She’d offered to take care of Leona while their parents were on holiday, because they’d technically never had a honeymoon what with the invasion that week, and a two-year-old couldn’t be that hard to look after, could she? Her mum had just snorted. So she had the house herself for a fortnight, if you didn’t count the dog, who was sitting at the foot of her stool watching her eat cornflakes with an adoring look on its face. And Mickey, who came in the back door without knocking and put his laptop on the kitchen counter.

“Oi,” Rose protested idly, “half an hour, you said. I’m still in my pyjamas.”

“Seen you in less, babe.”

He hadn’t shaved, she noticed. “Late night?”

“Me and Jake were just coming off the night shift when the Norway office picked up some weird rift activity.”

“Oh. Okay.” She reached for the cereal box and tried not to look too uneasy. The rift above Darlig ulv Stranden flared every couple of months, and when that happened the beach got littered with Cybermen parts and bits of Dalek - or worse. Not her favourite place, and she hadn’t been out there in close to three years, since they’d all gone looking for the Doctor. “You said a body fell through? You mean a Cyberman.”

“That’s what we thought. Then they sent through the photos.”

She put down her spoon and pushed the bowl away. “Come on, then. Show me.”

“I wasn’t sure it was him,” Mickey said. “I only met him that once, and that was years ago, and I wasn’t sure...” And he turned the computer so she could see the screen.
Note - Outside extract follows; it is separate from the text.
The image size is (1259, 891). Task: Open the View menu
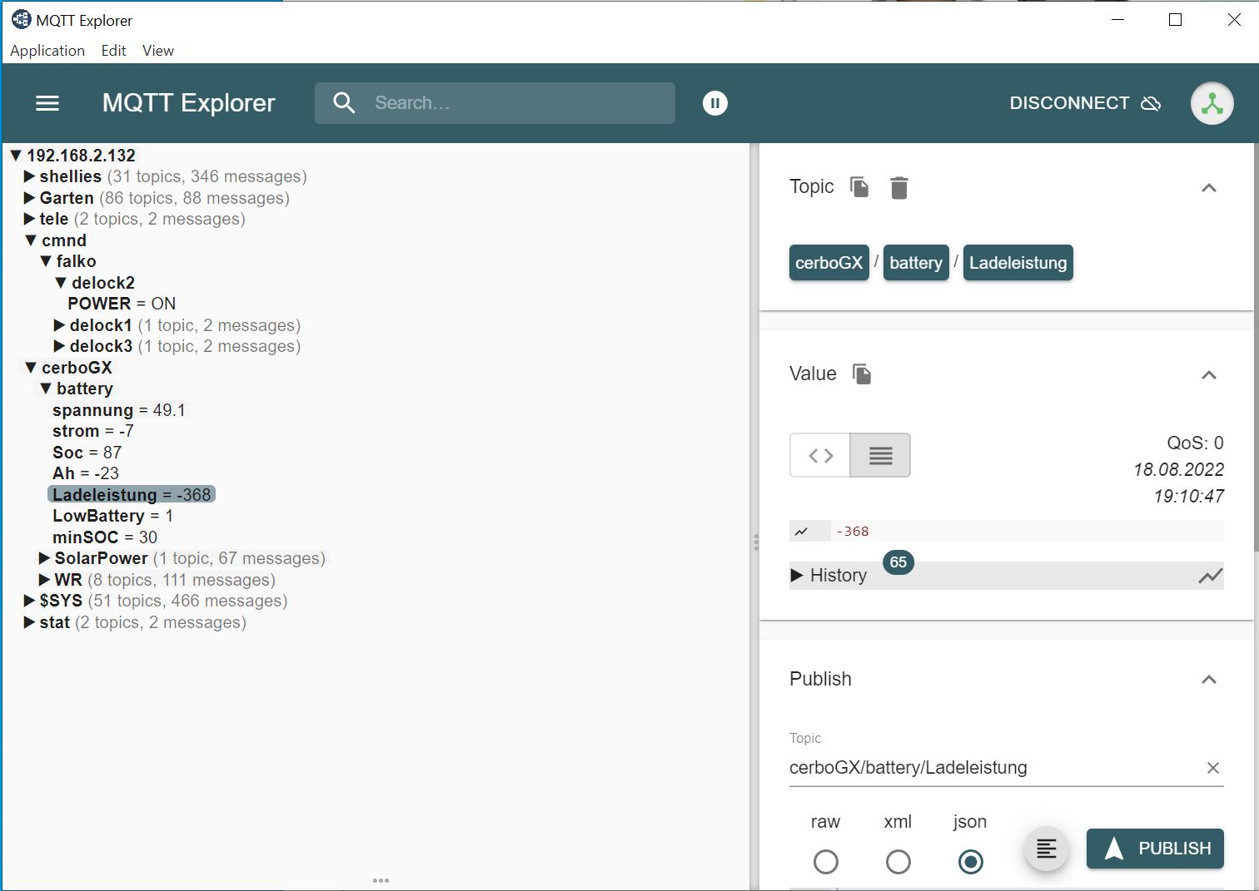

It was a couple of minutes before she could make herself look away, and by then she’d memorised it. The body on the mortuary table, the grey cast to the skin. The coat. “No, you were right,” she said steadily. “It’s him. It’s Jack.” Mickey’s arm went around her shoulders and she leaned into the hug, wondering how it could hurt so much when she’d known, deep down, that Jack was dead the first time she’d tried to talk about him and the Doctor had been so keen to change the subject.

Then the part of her brain that had been jumping up and down and waving finally got her attention: “Wait, Jack’s your zombie?”

Mickey said, “You’d better see the rest.”

**

She looked through all the pictures and watched the videos from the CCTV, and listened to the recording of the conversation Mickey had had with Dr Fellman in their Norway office, and then she looked at it all again, and by the time they’d dropped the dog off at Mickey and Jake’s flat and got to the Tower she’d seen the lot half a dozen times. Now, as they waited for flight clearance, she was watching it again, still expecting ‘April Fool’s, Rose!’ to fly across the screen any minute.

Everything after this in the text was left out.